Scottish Opera: Falstaff
- Carol Main
- 8 May 2008
Theatre Royal, Glasgow, Tue 13, Thu 15, Sat 17, Wed 21 & Sat 24 May; Festival Theatre, Edinburgh, Wed 18, Sat 21, Thu 26 & Sat 28 Jun
Long before any government directives on obesity, Shakespeare’s Sir John Falstaff knew all about the challenges of being overweight. Tricked, for their own amusement, by the merry wives of Windsor, he is ridiculed, thrown into the Thames in an extra-large laundry basket and, finally, subjected to humiliation by the whole town. Perfect material for Shakespearean comedy and just right for an opera or two.

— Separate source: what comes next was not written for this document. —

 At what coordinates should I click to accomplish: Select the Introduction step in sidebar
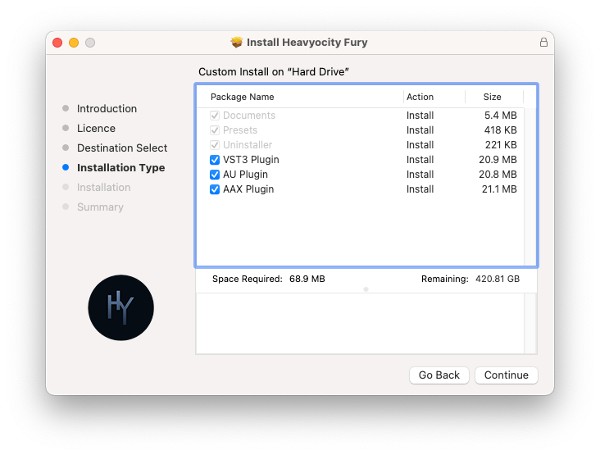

Salieri, Nicolai and Vaughan Williams have all turned to Falstaff for inspiration, but it is Verdi’s version, his last opera, that Scottish Opera have chosen for a new production directed by Dominic Hill. It is, of course, not just because Falstaff is fat that such an unfortunate fate befalls him. He is an egotistical buffoon who needs to be taught a lesson. ‘It’s a fantastic piece,’ says Hill, who is one of Scotland’s leading theatre directors, but making his debut with full scale opera. ‘It has energy, joy and is a celebration of life, although its moments of profundity and reflection come through strongly too.’
While the play was written in the late 1500s, Verdi’s music is from 300 years later. ‘It is very much of the 19th century, so we have set it when it was written, with what we hope is a gutsy, earthy feel,’ says Hill. Its themes, however, could be of anytime. ‘I think the things it’s about are completely universal and timeless in terms of human behaviour.’
Examining two main themes of the time, namely the emergence of the middle class and the liberation of women, Hill’s Falstaff is also a celebration. ‘It was a time when women were liberated from the drudgery of endless childbirth and found for the first time some sort of independence. We are emphasising their sassiness, sexiness and wit in contrast with the absolutely ludicrous way men behave. They are smart, fun-loving and much more intelligent.’ Now, what was that earlier comment about timeless human behaviour?